§ RECORD EXCERPTS

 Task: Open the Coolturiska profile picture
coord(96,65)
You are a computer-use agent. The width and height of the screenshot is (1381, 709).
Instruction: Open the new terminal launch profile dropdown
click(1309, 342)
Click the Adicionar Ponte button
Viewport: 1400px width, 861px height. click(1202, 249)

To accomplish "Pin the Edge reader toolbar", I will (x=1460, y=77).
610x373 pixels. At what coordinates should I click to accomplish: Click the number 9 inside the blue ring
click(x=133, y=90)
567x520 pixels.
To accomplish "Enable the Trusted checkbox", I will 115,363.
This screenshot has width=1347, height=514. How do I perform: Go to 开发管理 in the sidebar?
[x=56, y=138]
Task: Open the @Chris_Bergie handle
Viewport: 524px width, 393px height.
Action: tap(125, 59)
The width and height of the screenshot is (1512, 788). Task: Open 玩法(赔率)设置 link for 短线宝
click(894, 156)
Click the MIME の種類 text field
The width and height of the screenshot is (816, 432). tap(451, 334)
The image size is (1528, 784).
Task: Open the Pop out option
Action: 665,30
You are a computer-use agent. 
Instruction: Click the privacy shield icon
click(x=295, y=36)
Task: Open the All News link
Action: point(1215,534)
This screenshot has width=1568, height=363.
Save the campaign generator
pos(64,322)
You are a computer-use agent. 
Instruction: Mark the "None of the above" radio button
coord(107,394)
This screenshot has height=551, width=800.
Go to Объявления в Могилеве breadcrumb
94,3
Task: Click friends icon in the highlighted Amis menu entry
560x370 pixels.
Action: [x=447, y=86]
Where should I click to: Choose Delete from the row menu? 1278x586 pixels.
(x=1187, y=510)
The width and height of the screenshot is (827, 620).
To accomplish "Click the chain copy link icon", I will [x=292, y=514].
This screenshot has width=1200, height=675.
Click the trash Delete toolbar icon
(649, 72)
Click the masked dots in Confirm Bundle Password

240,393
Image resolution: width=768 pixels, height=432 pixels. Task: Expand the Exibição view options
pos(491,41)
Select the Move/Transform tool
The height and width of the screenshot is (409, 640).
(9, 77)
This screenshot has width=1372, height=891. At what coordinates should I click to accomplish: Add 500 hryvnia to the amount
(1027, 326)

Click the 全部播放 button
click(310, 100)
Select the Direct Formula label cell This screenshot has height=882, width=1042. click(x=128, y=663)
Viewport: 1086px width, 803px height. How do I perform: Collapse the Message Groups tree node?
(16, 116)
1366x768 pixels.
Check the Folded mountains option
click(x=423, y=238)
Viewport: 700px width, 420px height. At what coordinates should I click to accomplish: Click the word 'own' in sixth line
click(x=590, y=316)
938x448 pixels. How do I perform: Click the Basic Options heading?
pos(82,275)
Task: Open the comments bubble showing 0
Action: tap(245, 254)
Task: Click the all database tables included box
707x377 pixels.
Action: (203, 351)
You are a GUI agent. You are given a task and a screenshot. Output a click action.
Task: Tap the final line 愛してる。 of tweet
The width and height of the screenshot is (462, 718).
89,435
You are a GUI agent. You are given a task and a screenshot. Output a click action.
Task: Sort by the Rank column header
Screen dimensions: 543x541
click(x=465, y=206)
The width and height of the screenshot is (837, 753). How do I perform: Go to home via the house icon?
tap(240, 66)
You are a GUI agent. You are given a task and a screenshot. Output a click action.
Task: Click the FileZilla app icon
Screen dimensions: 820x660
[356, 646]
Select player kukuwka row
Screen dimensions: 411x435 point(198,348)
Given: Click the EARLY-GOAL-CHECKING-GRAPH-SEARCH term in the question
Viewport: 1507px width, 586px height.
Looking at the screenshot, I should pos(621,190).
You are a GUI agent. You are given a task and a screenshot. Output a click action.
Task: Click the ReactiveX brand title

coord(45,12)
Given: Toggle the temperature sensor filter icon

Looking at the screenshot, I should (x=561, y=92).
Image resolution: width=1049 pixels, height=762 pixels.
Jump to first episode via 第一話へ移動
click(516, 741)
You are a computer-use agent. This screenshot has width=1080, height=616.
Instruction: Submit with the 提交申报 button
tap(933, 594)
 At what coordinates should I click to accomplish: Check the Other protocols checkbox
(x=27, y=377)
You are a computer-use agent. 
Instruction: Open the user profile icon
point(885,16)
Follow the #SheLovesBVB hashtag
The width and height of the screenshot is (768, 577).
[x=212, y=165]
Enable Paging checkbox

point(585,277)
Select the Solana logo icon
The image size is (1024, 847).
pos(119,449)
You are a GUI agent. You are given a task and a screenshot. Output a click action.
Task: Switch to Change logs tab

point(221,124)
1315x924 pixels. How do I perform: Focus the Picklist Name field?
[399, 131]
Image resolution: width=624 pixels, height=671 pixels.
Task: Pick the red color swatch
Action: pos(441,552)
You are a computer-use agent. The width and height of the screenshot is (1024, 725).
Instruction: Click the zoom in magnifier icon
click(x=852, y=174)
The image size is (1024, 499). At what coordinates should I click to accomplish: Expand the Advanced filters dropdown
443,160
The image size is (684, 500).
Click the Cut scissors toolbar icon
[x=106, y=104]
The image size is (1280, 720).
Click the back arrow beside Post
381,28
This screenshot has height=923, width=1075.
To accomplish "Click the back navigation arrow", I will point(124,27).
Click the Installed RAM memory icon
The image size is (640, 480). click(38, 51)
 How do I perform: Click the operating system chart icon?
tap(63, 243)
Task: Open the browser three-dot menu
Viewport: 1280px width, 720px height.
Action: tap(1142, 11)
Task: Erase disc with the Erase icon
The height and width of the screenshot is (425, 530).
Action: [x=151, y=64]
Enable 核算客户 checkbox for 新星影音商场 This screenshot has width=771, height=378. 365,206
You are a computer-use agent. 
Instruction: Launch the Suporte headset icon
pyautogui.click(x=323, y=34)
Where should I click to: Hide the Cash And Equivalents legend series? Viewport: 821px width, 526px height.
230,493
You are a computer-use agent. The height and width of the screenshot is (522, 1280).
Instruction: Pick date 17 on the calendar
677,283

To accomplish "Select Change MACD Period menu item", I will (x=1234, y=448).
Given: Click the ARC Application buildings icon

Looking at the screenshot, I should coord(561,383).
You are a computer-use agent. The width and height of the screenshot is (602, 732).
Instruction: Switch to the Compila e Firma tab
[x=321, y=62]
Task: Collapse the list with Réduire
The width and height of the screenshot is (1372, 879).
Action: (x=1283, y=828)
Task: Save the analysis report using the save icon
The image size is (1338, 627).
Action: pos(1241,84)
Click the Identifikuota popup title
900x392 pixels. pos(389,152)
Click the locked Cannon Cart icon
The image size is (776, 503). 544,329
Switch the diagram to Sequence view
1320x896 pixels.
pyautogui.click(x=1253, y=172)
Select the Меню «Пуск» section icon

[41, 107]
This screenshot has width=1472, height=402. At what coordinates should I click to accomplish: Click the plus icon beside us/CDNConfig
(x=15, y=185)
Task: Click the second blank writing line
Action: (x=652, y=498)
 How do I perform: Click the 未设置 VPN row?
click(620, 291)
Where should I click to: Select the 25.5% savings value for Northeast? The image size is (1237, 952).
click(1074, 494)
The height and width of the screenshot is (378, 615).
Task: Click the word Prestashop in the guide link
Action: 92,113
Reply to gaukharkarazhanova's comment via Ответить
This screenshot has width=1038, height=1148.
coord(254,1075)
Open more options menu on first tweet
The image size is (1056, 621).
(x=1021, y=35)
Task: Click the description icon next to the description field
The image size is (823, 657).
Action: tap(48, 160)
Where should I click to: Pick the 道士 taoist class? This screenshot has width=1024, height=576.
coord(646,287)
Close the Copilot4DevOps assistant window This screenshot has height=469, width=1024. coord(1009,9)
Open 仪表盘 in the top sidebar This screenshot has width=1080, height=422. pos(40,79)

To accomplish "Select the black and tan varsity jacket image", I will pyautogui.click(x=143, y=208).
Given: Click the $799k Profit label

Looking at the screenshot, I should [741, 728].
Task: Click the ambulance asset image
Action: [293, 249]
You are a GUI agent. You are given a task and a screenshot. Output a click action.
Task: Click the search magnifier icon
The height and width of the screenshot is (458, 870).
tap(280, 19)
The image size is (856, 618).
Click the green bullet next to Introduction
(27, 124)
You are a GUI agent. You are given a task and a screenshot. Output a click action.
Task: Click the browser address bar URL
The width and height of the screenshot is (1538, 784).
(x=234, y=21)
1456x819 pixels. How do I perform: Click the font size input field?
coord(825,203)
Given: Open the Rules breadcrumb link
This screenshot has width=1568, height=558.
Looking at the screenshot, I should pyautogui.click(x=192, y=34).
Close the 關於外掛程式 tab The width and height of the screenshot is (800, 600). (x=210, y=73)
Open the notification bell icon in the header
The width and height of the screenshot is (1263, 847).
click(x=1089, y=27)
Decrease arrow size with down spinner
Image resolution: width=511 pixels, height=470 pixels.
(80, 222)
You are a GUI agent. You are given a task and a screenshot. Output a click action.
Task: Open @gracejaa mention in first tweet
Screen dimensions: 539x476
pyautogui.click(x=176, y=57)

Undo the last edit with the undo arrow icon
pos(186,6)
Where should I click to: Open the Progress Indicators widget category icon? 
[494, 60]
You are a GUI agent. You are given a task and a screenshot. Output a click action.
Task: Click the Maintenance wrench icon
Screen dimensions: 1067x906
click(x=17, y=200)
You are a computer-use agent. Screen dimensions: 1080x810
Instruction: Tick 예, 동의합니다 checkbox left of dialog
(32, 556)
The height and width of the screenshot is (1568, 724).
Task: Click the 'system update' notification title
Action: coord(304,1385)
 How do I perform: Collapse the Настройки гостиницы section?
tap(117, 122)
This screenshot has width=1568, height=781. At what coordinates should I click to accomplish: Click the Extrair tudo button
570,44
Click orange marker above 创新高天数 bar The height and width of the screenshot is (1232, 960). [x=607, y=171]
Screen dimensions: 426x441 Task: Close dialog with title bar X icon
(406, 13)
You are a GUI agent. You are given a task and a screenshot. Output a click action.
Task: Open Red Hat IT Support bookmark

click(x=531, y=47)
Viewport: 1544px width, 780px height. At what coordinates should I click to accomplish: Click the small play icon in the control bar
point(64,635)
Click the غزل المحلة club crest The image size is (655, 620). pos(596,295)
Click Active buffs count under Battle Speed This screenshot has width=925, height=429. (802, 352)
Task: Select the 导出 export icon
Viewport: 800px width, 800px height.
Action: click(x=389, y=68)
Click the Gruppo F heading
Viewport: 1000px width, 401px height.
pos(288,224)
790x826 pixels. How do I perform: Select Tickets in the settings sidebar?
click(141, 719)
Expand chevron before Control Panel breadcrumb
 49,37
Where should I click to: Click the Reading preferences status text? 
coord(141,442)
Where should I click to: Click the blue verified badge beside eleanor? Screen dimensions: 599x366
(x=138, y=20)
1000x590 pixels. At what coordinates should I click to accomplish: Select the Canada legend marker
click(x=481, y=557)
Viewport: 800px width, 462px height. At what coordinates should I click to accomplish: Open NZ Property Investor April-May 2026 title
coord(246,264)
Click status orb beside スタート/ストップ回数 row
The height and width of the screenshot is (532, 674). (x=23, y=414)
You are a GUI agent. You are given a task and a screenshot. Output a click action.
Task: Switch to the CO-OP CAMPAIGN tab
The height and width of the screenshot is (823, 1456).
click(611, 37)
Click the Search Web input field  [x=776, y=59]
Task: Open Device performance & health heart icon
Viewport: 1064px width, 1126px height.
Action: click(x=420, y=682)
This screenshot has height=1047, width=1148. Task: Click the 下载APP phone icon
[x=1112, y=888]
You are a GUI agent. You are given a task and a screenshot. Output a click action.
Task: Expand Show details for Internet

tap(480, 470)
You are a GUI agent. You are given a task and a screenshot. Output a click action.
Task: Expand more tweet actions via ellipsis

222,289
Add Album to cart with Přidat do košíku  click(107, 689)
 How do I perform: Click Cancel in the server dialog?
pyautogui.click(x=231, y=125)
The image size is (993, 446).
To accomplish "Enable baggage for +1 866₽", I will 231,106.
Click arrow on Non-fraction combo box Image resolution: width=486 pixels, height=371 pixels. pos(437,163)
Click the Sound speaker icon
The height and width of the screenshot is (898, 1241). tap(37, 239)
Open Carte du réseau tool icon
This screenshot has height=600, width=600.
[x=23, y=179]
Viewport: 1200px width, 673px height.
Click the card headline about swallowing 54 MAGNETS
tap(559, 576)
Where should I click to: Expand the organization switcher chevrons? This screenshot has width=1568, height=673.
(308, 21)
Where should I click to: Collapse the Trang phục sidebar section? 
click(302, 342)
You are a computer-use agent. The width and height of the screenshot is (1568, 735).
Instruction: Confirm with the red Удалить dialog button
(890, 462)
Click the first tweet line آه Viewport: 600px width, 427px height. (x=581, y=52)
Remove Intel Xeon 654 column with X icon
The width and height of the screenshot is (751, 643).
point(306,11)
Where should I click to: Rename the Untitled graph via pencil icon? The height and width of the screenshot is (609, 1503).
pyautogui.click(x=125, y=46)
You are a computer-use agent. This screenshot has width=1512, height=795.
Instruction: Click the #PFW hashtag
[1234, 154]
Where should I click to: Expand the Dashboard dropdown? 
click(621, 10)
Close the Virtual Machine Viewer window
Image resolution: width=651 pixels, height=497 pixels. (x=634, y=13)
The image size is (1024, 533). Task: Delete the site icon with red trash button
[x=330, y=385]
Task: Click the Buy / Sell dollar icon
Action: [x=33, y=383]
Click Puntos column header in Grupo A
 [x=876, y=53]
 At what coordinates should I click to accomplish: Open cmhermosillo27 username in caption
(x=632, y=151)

§ WHAT TO WORK ON
Check each line above for the string "will" and copy every line that has it.

§ WRITTEN REPLY
To accomplish "Pin the Edge reader toolbar", I will (x=1460, y=77).
To accomplish "Enable the Trusted checkbox", I will 115,363.
To accomplish "Click the chain copy link icon", I will [x=292, y=514].
To accomplish "Click the back navigation arrow", I will point(124,27).
To accomplish "Select Change MACD Period menu item", I will (x=1234, y=448).
To accomplish "Select the black and tan varsity jacket image", I will pyautogui.click(x=143, y=208).
To accomplish "Enable baggage for +1 866₽", I will 231,106.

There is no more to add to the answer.